Tuesday 7 June 2016

#CALRG Keynote Allison LittleJohn professional and digital learning #liveblog @allisonl

Allison Littlejohn opened the CALRG conference day focusing on FutureLearn MOOCs. The keynote had two objectives to keynote: showcase work from OU, and encourage at the end the contributions add to the body of knowledge.

Professionals learn for present and future work.

Littlejohn & Margaryon (2013) technology-enhanced professional learning (triangle with learning in the middle and learning processes, work practices ad tech use.
Driver for learning is tasks, work-processes.
Formal and informal learning: Eraut (2000 – 2004) learning can be intentional (formal, non-formal) and unintentional (recognised, unacknowledged).
Context, resources … and their impact on learning.
Self-agency, driving learning from your own perspective is central to both self-directed as well as self-regulated learning. Learning work is dynamic, so there is a distinction between learning as a student and learning as a professional.
SRL factors: self-efficacy, goal setting (adapting according to need), task strategy, task interest (motivation), learning strategy (ability to integrate new with existing knowledge), self-satisfaction and evaluation, help seeking, learning challenge (resilience to challenge).  
Learning opportunities such as workplace context influence learning activities.
Interesting in study Littlejohn is the profile with negative help-seeking, overlap with individual learner witness.

Key factors in MOOC learning

Context counts (introduction to data science), Hood Littlejohn, milligan (2015) context counts.
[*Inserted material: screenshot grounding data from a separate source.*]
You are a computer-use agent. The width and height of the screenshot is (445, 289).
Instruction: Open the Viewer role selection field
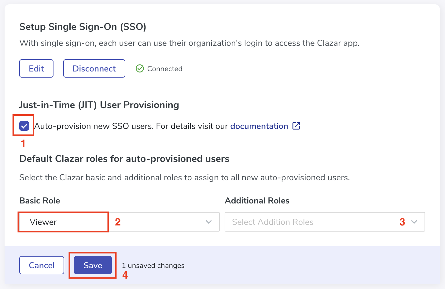click(x=119, y=222)
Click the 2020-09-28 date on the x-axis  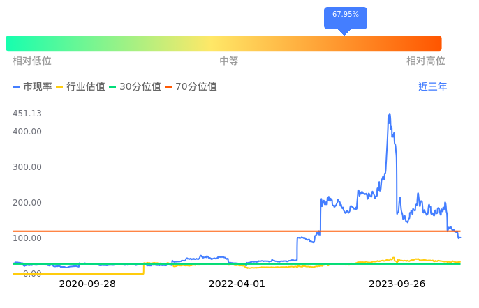(87, 284)
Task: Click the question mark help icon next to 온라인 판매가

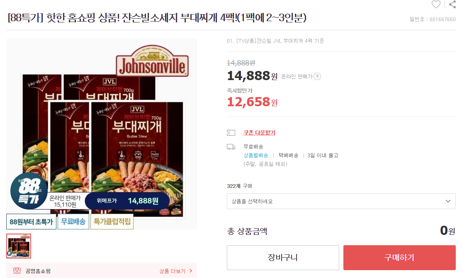Action: click(317, 76)

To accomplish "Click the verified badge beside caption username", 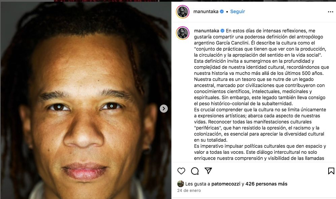I will [222, 31].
Motivation matters (introduction to data science). External motivation for (self-perceived) low SRL,   intrinsic motivation for (self-perceived) high SRL. The latter not necessarily following the course structure, but learning what they needed in terms of learning goals. Emotional language difference in terms of how they share their learning. The low SRL tend to follow all the course elements, while high SRL select more often. Help seeking: Qualitative difference in terms of high SRL and low SRL, as high SRL tend to be less present in forums, yet more goal-oriented in seeking help (in-side AND outside course), including network peers outside of the course. While low SRL were active in forums, yet less focused.
Goal setting was different for low SRL and high SRL.
Milligan, littlejohn, hood, learning in MOOCs, a comparison study, proceedings of the European Stakeholder Summit on experiences and est practices I and around MOOCs (EMOOCs2016).


Integrate to innovate: we must integrate informal and formal (Tynjala, 2008). Delphi study on MOOCQ – MOOC quality. Quality based on the learner experience, is a unique experience, and a huge challenge in terms of quality measures. (eg. Semantic analysis, how people discuss what they are learning, Helen Crump). From a government perspective the quality post-MOOC is important in terms of return on investment towards society (employment, life quality…). The way quality is measured is also a Power measurement, as quality perception is related to power dynamics.